Senador quer redução do ICMS de produtos industriais para 7% e 4%

Alíquotas atuais são de 12% do Norte, Nordeste e Centro-Oeste para resto do País e de 7% do Sul e Sudeste para as demais

RENATA VERÍSSIMO, BRASÍLIA, O Estado de S.Paulo

12 de abril de 2013 | 02h08

O senador Delcídio Amaral (PT-MS) afirmou ontem que deve propor na semana que vem uma alíquota diferenciada de 7% do Imposto sobre Circulação de Mercadorias e Serviços (ICMS) para os produtos industrializados que saem das Regiões Norte, Nordeste e Centro-Oeste para os Estados do Sul e Sudeste. Para as demais transações interestaduais, o ICMS será reduzido gradualmente para 4%.

Atualmente, a alíquota é de 12% do Norte, Nordeste e Centro-Oeste para o resto do País e de 7% quando a mercadoria é transferida do Sul e Sudeste para as demais regiões.

"Eu vejo com simpatia essa proposta de manter em 7% e 4%, mas com o 7% carimbado para o setor industrial.
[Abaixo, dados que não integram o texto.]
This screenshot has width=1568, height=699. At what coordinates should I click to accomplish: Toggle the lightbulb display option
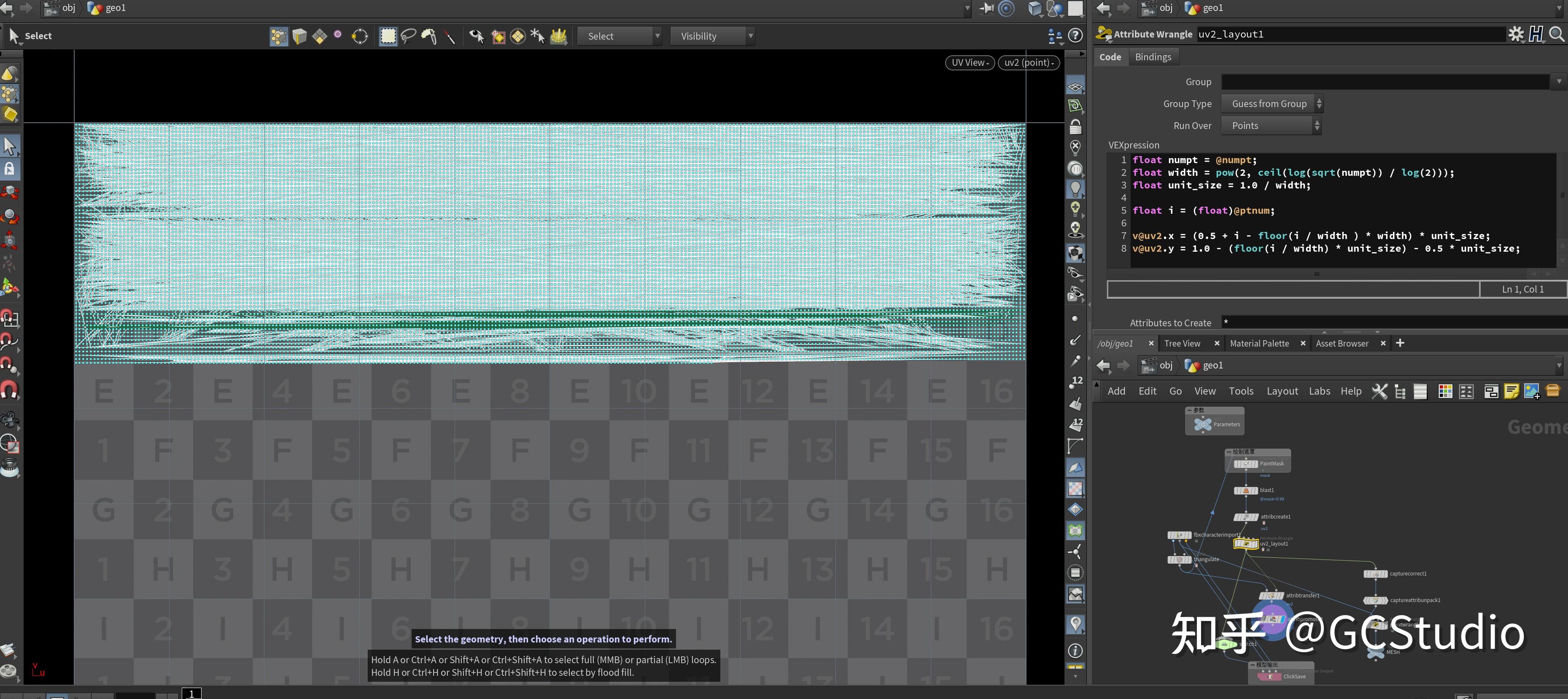pyautogui.click(x=1075, y=188)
E, no governo, o entendimento tende a ser este também", afirmou Amaral.

A mudança atende ao pleito do Norte, Nordeste e Centro-Oeste, que temem perder competitividade para atração de investimentos com a unificação da alíquota de ICMS. Com a tarifa mais alta, esses Estados concedem benefícios fiscais para atraírem a instalação de unidades produtivas nessas regiões.

Mudanças. Depois de se reunir ontem com o secretário executivo do Ministério da Fazenda, Nelson Barbosa, o senador sul-mato-grossense indicou que o seu relatório trará mudança não só na alíquota do imposto, mas também deve incorporar pontos que estão na medida provisória, também em tramitação no Congresso, que cria os Fundos de Compensação de Receitas e de Desenvolvimento Regional.

Amaral apresentará o relatório na próxima terça-feira na Comissão de Assuntos Econômicos (CAE) do Senado.

Com a evolução da discussão para essa nova alternativa de alíquotas diferenciadas, Amaral disse que será preciso reavaliar o prazo de transição. Pela resolução enviada pelo governo, a alíquota de ICMS chegaria a 4% em todos os Estados em 12 anos. "Ainda vamos avaliar o cronograma", informou o senador.

Ele também antecipou que está em estudo incorporar no seu relatório aspectos previstos na medida provisória que cria os fundos para dar tranquilidade aos Estados. "Vamos ver as alternativas possíveis para dar segurança aos Estados. Estamos avaliando o que pode ser apropriado ou não na resolução."

Os fundos foram criados para compensar as perdas de arrecadação de ICMS e para atrair investimentos para as regiões menos desenvolvidas.

Amaral afirmou que há uma tendência de a composição do Fundo de Desenvolvimento Regional (FDR) mudar para 50% de recursos orçamentários e 50% com financiamentos do Banco Nacional de Desenvolvimento Econômico e Social (BNDES) para investimentos de interesse dos Estados. "É uma coisa mais justa", disse o senador.

A proposta inicial do governo, que consta na medida provisória, é formar o fundo com apenas 25% do Orçamento e o restante com recursos financeiros. Essa proposta também não é bem aceita pelo Norte, Nordeste e Centro-Oeste.

Ainda será analisada a necessidade de atualizar a proposta do Fundo de Compensação, que prevê a cobertura das perdas de arrecadação em até R$ 8 bilhões por ano.